By Acquiring ReCaptcha, Google Acquired a Crowd Computer Along the Way

Thursday, September 17, 2009

By Acquiring ReCaptcha, Google Acquired a Crowd Computer Along the Way

As previously mentioned, Google has acquired reCaptcha, a company providing those hard-to-read Captcha tests to tell robots and humans apart on websites (e.g. to protect a comment form against automated spamming). The twist with the highly popular reCaptcha is that it’s also used to help turning scanned books into searchable digital text... something Google aims to apply for their books and newspaper digitization projects, too, to help with the quality of their existing OCR (Optical Character Recognition)

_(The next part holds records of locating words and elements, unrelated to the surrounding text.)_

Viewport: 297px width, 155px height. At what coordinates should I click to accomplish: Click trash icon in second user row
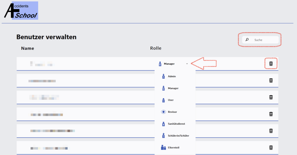[271, 81]
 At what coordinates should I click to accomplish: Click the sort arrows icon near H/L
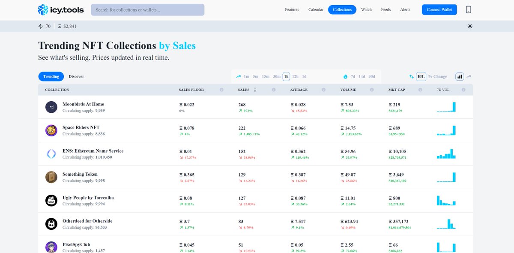coord(411,76)

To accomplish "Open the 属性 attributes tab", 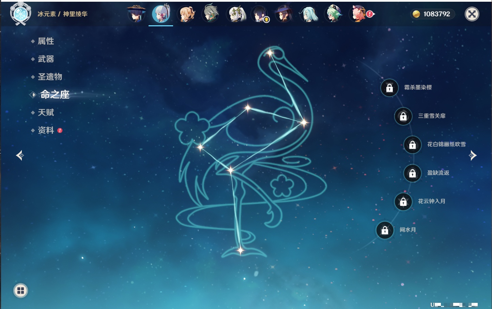I will coord(46,41).

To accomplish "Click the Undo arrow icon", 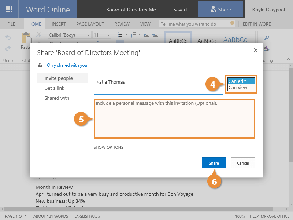I will (x=8, y=37).
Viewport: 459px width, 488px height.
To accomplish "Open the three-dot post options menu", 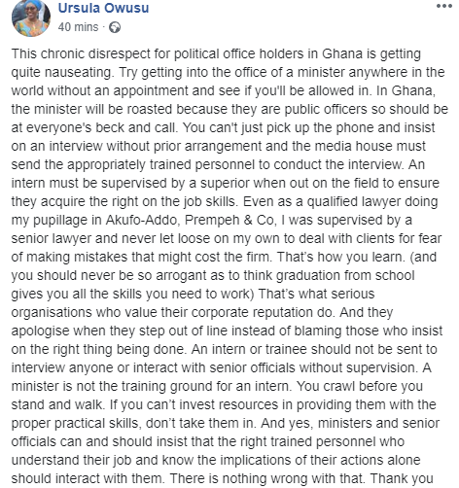I will click(443, 6).
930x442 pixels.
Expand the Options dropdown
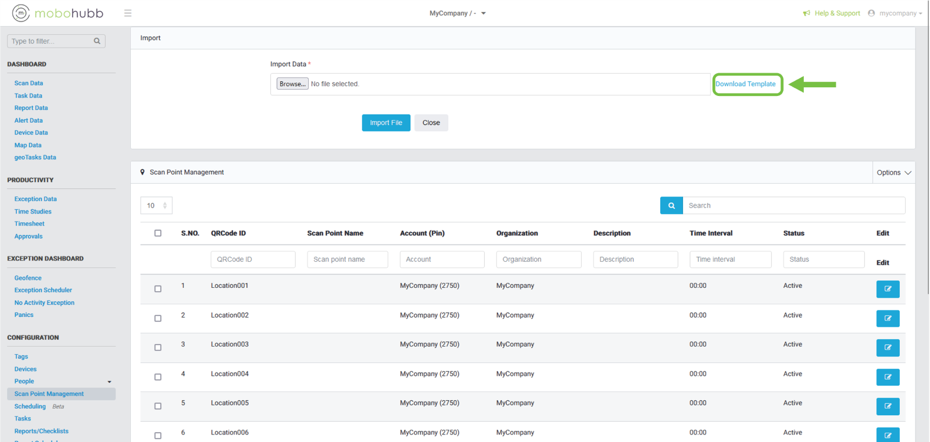click(893, 173)

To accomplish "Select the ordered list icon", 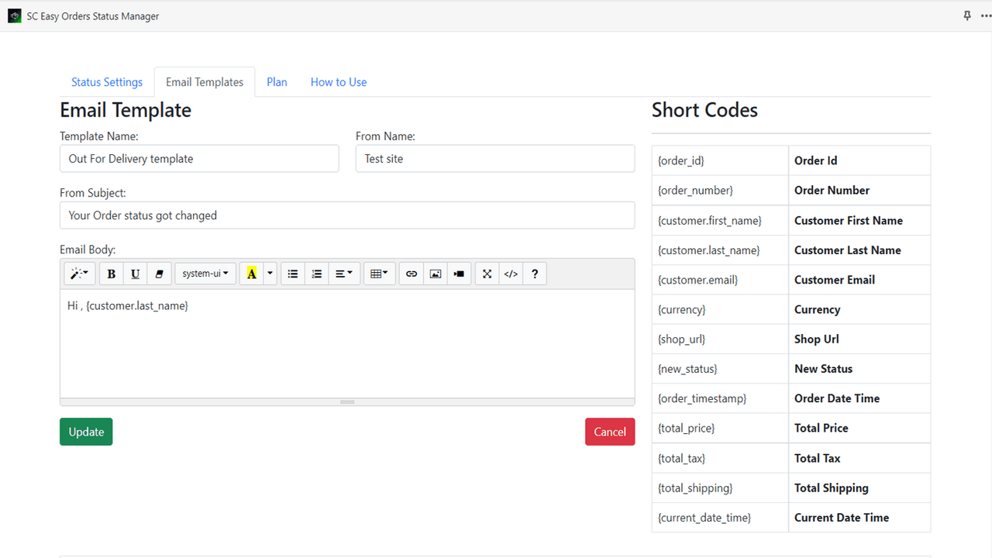I will pyautogui.click(x=316, y=273).
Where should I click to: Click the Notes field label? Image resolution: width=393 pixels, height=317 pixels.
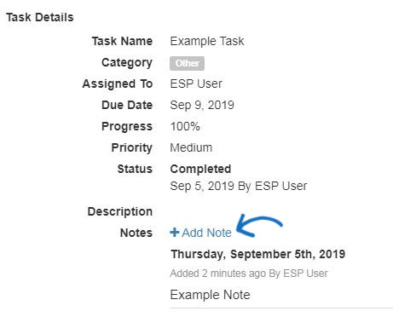point(136,233)
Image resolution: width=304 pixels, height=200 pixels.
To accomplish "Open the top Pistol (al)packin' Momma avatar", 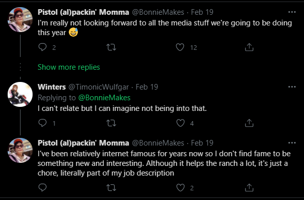I will pos(20,19).
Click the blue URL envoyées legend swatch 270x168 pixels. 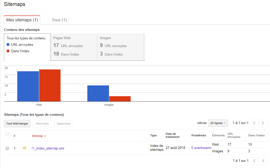click(8, 45)
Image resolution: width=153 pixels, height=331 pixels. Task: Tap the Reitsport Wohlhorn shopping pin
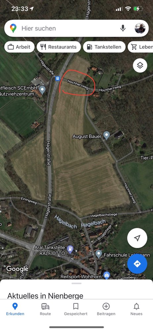[107, 275]
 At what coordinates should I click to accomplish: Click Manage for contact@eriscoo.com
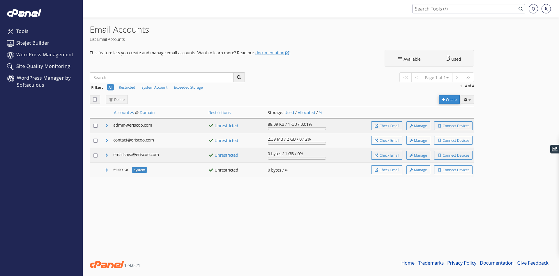pos(418,141)
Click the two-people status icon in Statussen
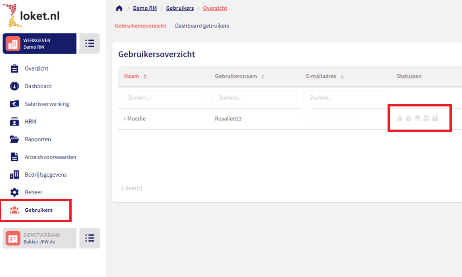This screenshot has height=277, width=462. (426, 119)
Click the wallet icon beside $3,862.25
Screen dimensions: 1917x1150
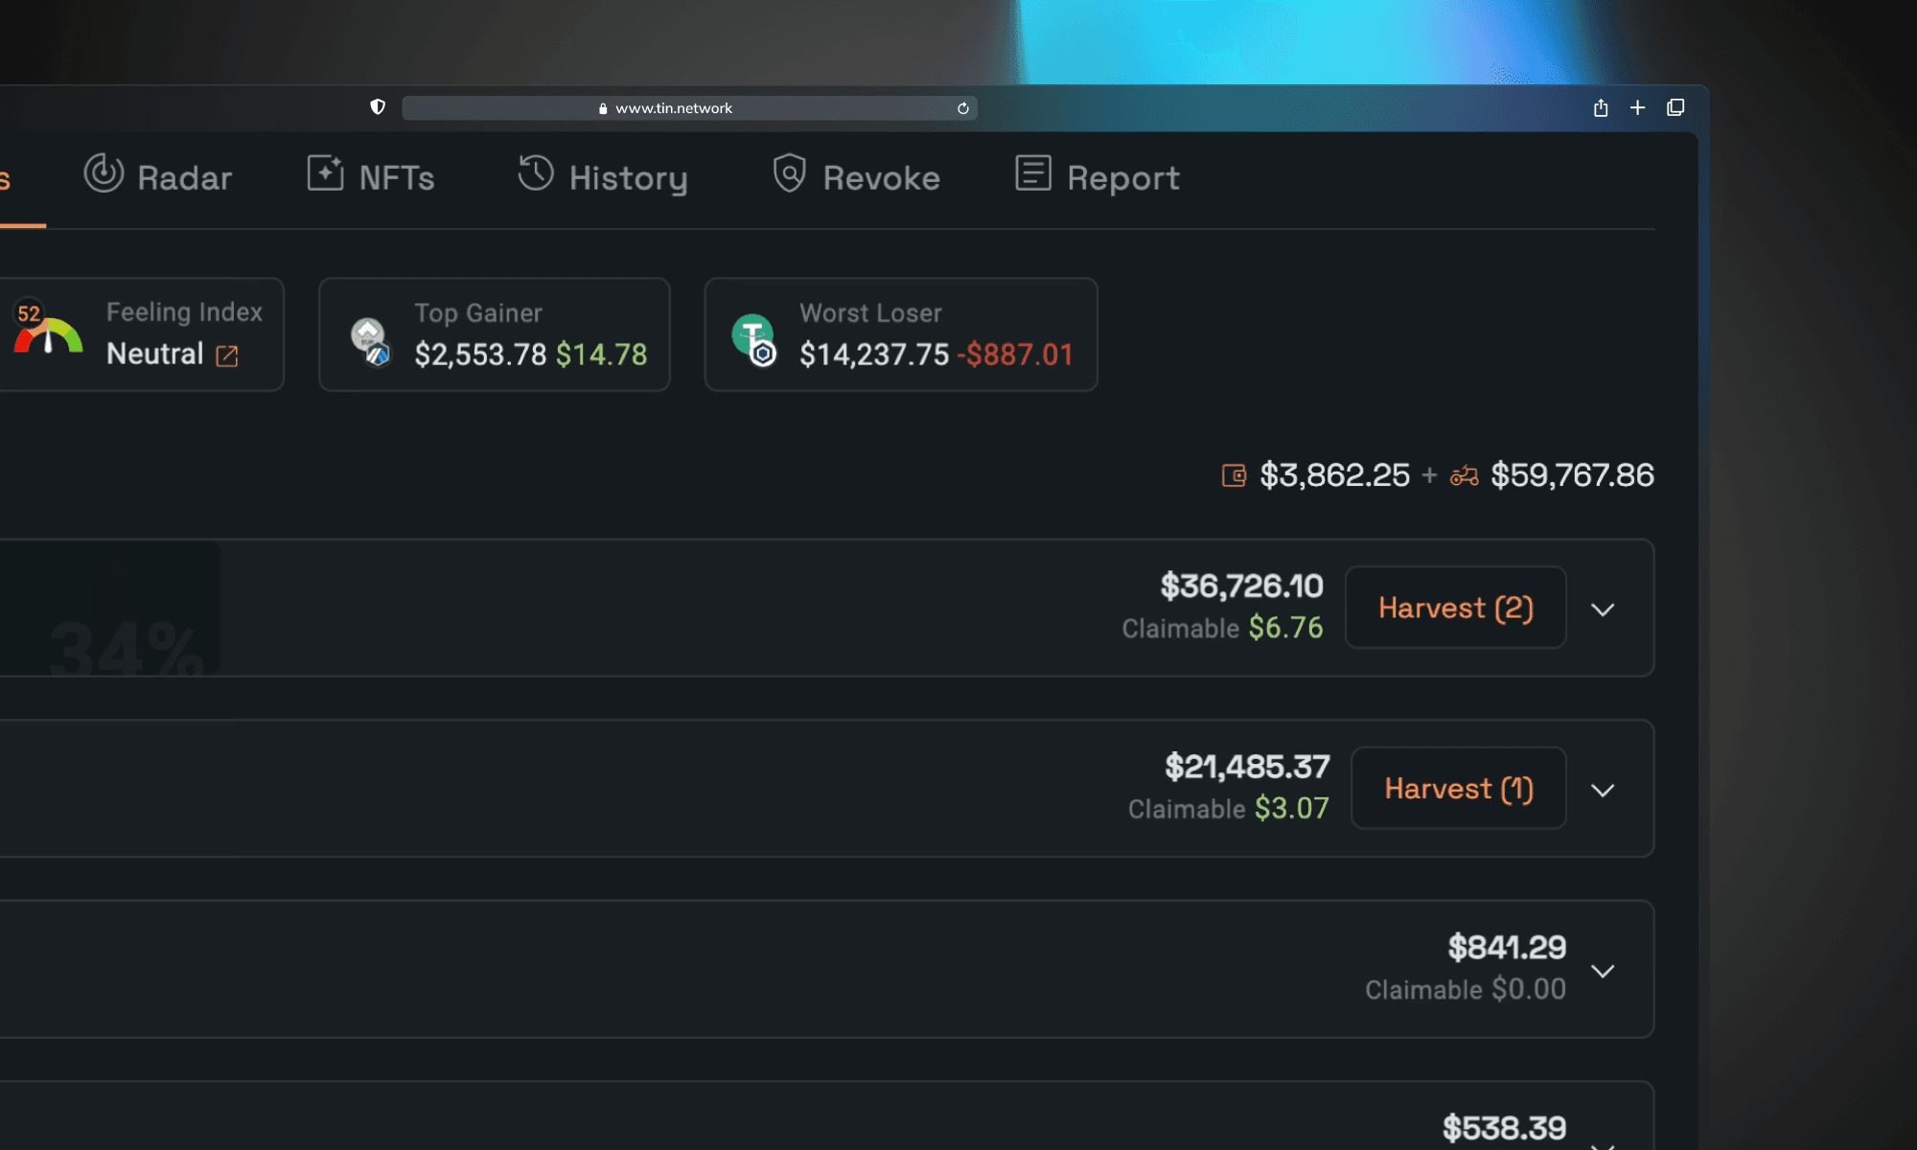pos(1235,474)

For all the websites out there using reCaptcha – Google says there are above 100,000 – this now means you’ll also help Google’s efforts now. (You continue to get something in return, of course: a form of free spam protection for your site.) The reCaptcha technology might have been feasible to duplicate for Google, but the installed existing user base for reCaptcha is possibly the actual gold Google was after. ReCaptcha mentions they’re serving 30 million Captchas daily and that generally, people spend roughly 10 seconds on a captcha – that’s quite some human computing power Google snapped up there.

Technically, here’s how reCaptcha works. Captchas (short for Completely Automated Public Turing test to tell Computers and Humans Apart) are deliberately distorted to make them hard to read, so that they can’t be easily solved with existing OCR algorithms. At reCaptcha – which webmasters can easily plug-in to their existing forms and configure via e.g. a JavaScript API – you’ll always be presented with two, not just one words. The trick is that reCaptcha already knows one of the words, but wants you to help solve the other word (if enough other people solve that other word similarly, the system gains confidence that it now knows what that word reads). So you can say one word is the actual Captcha test word... while the other word deliberately spends more of your time than needed for the robot test by letting you turn books into text. It’s these extra seconds that you spend solving the secondary, unknown word that make up the CPU of that crowd computer Google now owns.

Right now, Google can use this crowd computer to improve searching and highlighting text for projects like Google Books. Improving by correcting old words, increasing their confidence threshold, or cracking new unknown words – and perhaps letting their software learn from its mistakes, or by running automated tests against reCaptcha when they try out new versions of their OCR. But who’s to say that in the future, we’ll not be solving other captcha tasks? Telling humans and bots apart is not necessarily restricted to text-reading tests. There are other puzzles out there which are tough for today’s AIs, but easy for humans, which might benefit a Google project.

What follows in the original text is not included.